The overall structure of the AID/APOBECs resembles that of other zinc-dependent deaminases. A series of five β strands forms the backbone of the molecule and α helices 2 and 3 hold the histidine and the cysteines in place and thus shape the catalytic pocket (Figure 4). Structural similarities with the Tad/ADAT2s in particular provide clues to the ability of the AID/APOBECs to deaminate cytidine. A comparison with the crystal structure of the bacterial TadA protein bound to its substrate  reveals the presence of a conserved loop (labeled in orange in Figure 4) that may play a role in substrate recognition [7, 8]. A serine-tryptophan-serine (SWS) motif (corresponding to SSS in APOBEC2) located before the PCxxC motif is necessary for catalytic activity  (labeled in pink in Figure 4). This structural arrangement forms a trough where the DNA strand could be positioned and recognized. Recognition of the substrate through these loops might explain the observation that different AID/APOBECs display sequence-context preferences in regard to the nucleotides immediately upstream of the cytidine to be deaminated (see for example [24–26]).

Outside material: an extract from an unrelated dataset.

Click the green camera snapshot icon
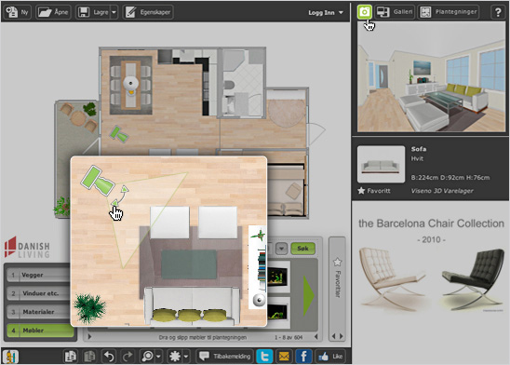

Dimerization/oligomerization of the AID/APOBECs has been reported, often occurring in an RNA-dependent manner ([20, 27–29] and references therein), but, in the case of AID and APOBEC3G, the quaternary structure does not seem to be necessary for the enzymatic activity (see for example ).
Localization and function
The known functions of the AID/APOBECs revolve around their ability to get, more or less specifically, to their substrate and deaminate it. This means that, given the diverse roles that the AID/APOBECs perform, their cellular localization varies. Nonetheless, most AID/APOBECs are initially localized to the cytoplasm, a safe place considering their ability to mutate DNA.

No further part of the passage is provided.